Akibat perkembangan daerah yang paling mempengaruhi perencanaan drainase antara
lain adalah besarnya intensitas curah hujan di daerah pengaliran dan bagaimana tata
guna lahan di daerah pengaliran tersebut. Jika diketahui intensitas curah hujan besar dan
daerah resapannya kecil, maka dimensi drainase direncanakan lebih besar dan demikian
juga sebaliknya. Untuk itu peneliti merasa perlu melakukan penelitian menggunakan
metode hidrologi dengan menggunakan data curah hujan untuk mengetahui debit banjir
rencana. Adapun metode untuk mencari curah hujan rata-rata menggunakan Distribusi
normal, Distribusi log normal, Distribusi Gumbel dan Distribusi log Pearson III. Debit
banjir rencana (Q) 5 tahun menggunakan metode Gumbel penulis jadikan sebagai debit
perbandingan untuk mengetahui fungsi saluran yaitu 204,9185 mm/dtk. Debit aliran
drainase eksisting (Q) adalah 0,6245 m/detik, sedangkan besar aliran banjir puncak (Qp)

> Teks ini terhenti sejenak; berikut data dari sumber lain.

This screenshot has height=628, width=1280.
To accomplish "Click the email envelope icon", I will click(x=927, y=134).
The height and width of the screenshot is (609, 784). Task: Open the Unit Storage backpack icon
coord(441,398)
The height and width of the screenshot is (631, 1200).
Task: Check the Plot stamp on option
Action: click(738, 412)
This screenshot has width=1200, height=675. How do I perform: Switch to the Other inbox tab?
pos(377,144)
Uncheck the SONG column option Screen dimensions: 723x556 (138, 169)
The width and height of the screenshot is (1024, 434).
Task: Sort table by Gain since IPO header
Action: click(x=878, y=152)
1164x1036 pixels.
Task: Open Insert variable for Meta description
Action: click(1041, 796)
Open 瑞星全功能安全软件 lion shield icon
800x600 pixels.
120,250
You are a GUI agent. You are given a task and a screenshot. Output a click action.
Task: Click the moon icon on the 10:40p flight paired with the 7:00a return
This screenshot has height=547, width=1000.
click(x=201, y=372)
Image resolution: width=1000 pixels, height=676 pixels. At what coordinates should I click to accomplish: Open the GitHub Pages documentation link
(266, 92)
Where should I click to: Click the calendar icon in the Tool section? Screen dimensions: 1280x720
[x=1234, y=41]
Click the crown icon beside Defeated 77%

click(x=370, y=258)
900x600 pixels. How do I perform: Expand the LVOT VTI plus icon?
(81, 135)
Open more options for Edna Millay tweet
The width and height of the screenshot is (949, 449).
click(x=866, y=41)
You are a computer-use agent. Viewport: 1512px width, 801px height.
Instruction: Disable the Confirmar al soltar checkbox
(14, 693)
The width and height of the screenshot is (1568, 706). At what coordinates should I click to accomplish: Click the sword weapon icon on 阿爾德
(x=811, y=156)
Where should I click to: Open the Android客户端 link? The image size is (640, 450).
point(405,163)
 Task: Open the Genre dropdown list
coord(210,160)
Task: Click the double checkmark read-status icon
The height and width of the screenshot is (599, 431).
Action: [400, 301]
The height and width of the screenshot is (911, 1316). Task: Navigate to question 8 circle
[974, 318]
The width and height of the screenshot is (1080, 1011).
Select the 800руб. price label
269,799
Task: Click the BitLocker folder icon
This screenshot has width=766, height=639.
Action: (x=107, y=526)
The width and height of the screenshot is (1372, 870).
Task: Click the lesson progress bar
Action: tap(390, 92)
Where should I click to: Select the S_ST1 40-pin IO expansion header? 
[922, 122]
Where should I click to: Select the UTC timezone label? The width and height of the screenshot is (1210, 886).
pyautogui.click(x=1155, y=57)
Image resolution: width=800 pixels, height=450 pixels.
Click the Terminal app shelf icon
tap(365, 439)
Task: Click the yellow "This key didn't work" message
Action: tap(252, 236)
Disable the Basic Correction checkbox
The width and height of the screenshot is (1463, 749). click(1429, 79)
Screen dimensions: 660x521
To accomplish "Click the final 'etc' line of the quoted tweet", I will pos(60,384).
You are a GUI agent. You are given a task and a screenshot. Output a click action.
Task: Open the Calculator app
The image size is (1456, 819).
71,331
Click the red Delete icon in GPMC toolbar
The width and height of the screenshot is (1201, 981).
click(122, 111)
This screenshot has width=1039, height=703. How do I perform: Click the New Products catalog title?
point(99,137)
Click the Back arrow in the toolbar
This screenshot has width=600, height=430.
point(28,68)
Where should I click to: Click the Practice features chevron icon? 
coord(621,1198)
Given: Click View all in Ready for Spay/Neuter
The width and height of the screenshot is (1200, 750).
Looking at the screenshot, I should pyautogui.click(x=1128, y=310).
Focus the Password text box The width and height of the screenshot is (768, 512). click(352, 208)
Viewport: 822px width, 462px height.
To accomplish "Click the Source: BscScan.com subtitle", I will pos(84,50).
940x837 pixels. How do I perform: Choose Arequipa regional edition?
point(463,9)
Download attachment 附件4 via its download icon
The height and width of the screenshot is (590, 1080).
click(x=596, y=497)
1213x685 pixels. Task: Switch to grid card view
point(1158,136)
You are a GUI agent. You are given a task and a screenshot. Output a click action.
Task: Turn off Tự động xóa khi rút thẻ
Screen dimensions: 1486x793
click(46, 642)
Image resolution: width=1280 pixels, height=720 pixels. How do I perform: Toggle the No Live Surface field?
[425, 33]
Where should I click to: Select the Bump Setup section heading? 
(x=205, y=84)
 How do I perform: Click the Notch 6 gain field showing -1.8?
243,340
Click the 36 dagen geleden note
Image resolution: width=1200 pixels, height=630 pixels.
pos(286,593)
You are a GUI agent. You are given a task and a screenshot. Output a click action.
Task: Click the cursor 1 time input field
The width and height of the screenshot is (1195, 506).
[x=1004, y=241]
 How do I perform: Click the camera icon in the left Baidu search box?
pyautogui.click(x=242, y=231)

adalah 1,428 m/detik, sehingga dapat diperkirakan bahwa besar aliran banjir tidak dapat
ditampung oleh kapasitas saluran drainase yang ada. Oleh karena itu perlu dilakukan
perubahan ukuran penampang dari drainase eksisting lebar 0,6 m dan tinggi 0,8 m
menjadi drainase rencana lebar 0,8 m dan tinggi 1,2 m.